Brief:
Convert the entries below into a numbered list, leaving out any blank lines.

Data in this exercise:
****************************************
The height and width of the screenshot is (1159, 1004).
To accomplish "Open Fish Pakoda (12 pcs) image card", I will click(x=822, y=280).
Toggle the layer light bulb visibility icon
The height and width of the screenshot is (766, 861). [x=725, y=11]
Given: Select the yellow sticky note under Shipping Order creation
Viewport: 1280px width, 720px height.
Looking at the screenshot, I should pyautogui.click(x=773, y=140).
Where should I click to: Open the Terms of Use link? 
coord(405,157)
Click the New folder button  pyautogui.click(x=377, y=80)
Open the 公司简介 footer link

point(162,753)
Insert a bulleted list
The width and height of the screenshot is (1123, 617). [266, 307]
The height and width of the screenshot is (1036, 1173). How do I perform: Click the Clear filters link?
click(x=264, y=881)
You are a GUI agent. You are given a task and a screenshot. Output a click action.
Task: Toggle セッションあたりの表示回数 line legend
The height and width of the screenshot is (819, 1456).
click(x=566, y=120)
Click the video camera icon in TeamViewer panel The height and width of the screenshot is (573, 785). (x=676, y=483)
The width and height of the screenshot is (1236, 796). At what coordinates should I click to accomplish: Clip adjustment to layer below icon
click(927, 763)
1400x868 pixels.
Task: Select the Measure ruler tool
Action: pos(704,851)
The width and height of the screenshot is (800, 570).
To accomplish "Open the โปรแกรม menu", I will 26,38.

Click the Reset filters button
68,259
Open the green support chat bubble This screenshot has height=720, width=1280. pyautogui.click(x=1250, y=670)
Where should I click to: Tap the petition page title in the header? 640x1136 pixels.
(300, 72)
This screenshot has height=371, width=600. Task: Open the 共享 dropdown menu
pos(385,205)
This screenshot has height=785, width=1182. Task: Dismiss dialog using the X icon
****************************************
Result:
1. The height and width of the screenshot is (1159, 1004).
2. To accomplish "Open Fish Pakoda (12 pcs) image card", I will click(x=822, y=280).
3. Toggle the layer light bulb visibility icon
4. The height and width of the screenshot is (766, 861). [x=725, y=11]
5. Given: Select the yellow sticky note under Shipping Order creation
6. Viewport: 1280px width, 720px height.
7. Looking at the screenshot, I should pyautogui.click(x=773, y=140).
8. Where should I click to: Open the Terms of Use link? 
9. coord(405,157)
10. Click the New folder button  pyautogui.click(x=377, y=80)
11. Open the 公司简介 footer link
12. point(162,753)
13. Insert a bulleted list
14. The width and height of the screenshot is (1123, 617). [266, 307]
15. The height and width of the screenshot is (1036, 1173). How do I perform: Click the Clear filters link?
16. click(x=264, y=881)
17. You are a GUI agent. You are given a task and a screenshot. Output a click action.
18. Task: Toggle セッションあたりの表示回数 line legend
19. The height and width of the screenshot is (819, 1456).
20. click(x=566, y=120)
21. Click the video camera icon in TeamViewer panel The height and width of the screenshot is (573, 785). (x=676, y=483)
22. The width and height of the screenshot is (1236, 796). At what coordinates should I click to accomplish: Clip adjustment to layer below icon
23. click(927, 763)
24. 1400x868 pixels.
25. Task: Select the Measure ruler tool
26. Action: pos(704,851)
27. The width and height of the screenshot is (800, 570).
28. To accomplish "Open the โปรแกรม menu", I will 26,38.
29. Click the Reset filters button
30. 68,259
31. Open the green support chat bubble This screenshot has height=720, width=1280. pyautogui.click(x=1250, y=670)
32. Where should I click to: Tap the petition page title in the header? 640x1136 pixels.
33. (300, 72)
34. This screenshot has height=371, width=600. Task: Open the 共享 dropdown menu
35. pos(385,205)
36. This screenshot has height=785, width=1182. Task: Dismiss dialog using the X icon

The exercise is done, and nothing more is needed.